What’s the big idea of your project?

CCERS project video

The big ideas are the model, the curriculum, and the platform. The project is creating a collaborative model of 10 independent institutions working together to create a curriculum and digital platform to give students the opportunity learn about STEM as they participate in a real research project to restore over 11 million oysters to the New York Harbor. We have a brochure that gives a nice snapshot of the partners and what each partner is doing.

The curriculum, which being co-designed by teachers, scientists, and curriculum developers, is being implemented in the New York City public schools, the largest school district in the U.S. To me, the most important component is the lasting impact, the sustainability of that impact, and integration within the community. It’s a wonderful opportunity and has become a signature grant for New York City. If it can be done here in this large city, it can be replicated at different scales and different locales – like in Australia with koalas, or with fish in Finland. It’s kind of like the song New York, New York – If you can make it there, you can make it anywhere. That should be our theme song!

What is the biggest success you’ve had in getting people to work together?

As scientists and researchers we’re often so involved in our own realm. That is definitely one of the challenges we face: How do we bring people – who have full time jobs already – together on a project and have them work at capacity. You have such a short time from when the grant is given to achieve what you want to achieve. I was talking with some NSF program officers last week and they asked a similar question: How do you give your partners the training to work together well?

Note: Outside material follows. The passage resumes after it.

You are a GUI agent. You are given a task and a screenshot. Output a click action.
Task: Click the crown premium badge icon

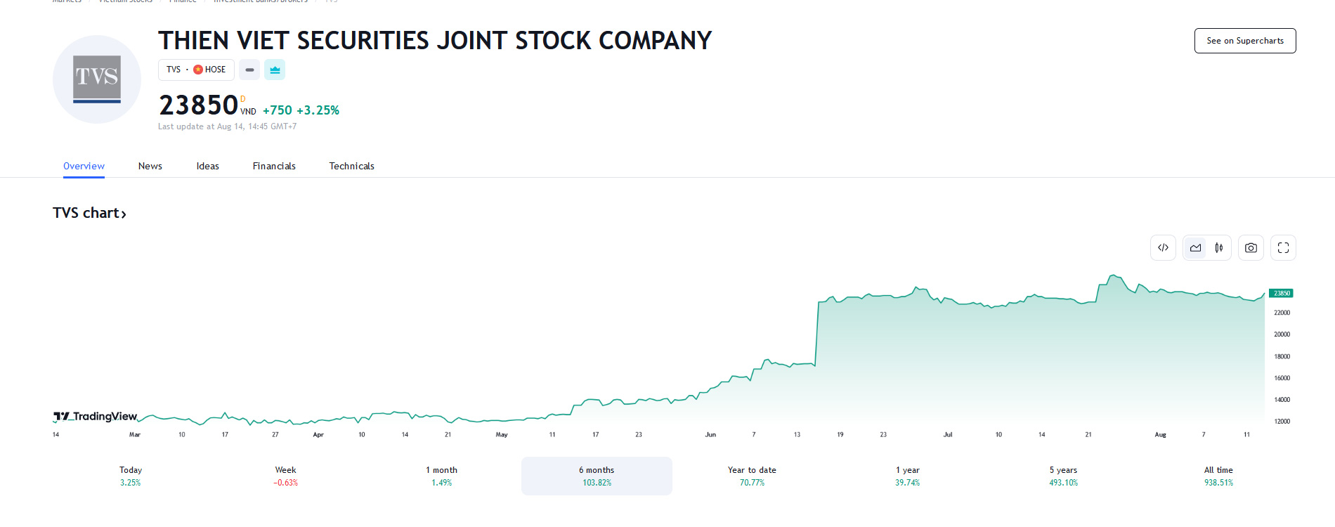[x=275, y=70]
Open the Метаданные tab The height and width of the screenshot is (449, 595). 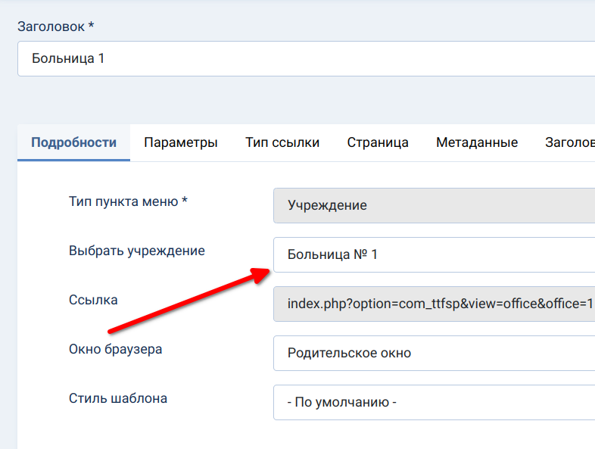tap(477, 142)
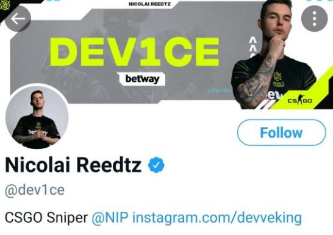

The integral component is communication and collaboration. Without strong communication, people can feel left out, and there can be a lack of understanding about the trajectory we want to move in. I have a natural affinity for collaboration and bringing people together; I’m a connector. I try to make each person feeling very important and extremely valuable. I love to read books about how CEOs run companies, and what works and doesn’t work. A cadence that seems to work is where you do push people beyond their capacity but still understand and appreciate the context they work in. Everybody in this project was chosen because they were extremely dedicated to their individual craft and invested in the project outcomes. You just have to be aware of where people’s capacity is, and push in the right direction.

CCERS brochure

So my biggest daily challenge is to make sure that the oars are rowing toward the same goal and we’re all rowing in unison. It’s not always easy with all the entities in different locations: Columbia is all the way up on the Upper West Side; Governor’s Island in one location, the New York Aquarium is over on Coney Island, then we have the University of Maryland, and some researchers on the west coast. Since we’re not physically in the same place, it’s really important that we connect. We do that through weekly and monthly meetings by phone or video conference with all the partners, and visiting sites. We have two design weeks together each year so that all the team comes together. We do some team building activities, like bowling or rock climbing, so people get to know each other. You have to make sure that everyone buys into the ideas and concepts as you row forward. I also have a project manager who reports to me on what’s happening, and helps with the day-to-day management. You have to have a project manager for something this large.

Can you say more about the digital platform for teachers that you’re building?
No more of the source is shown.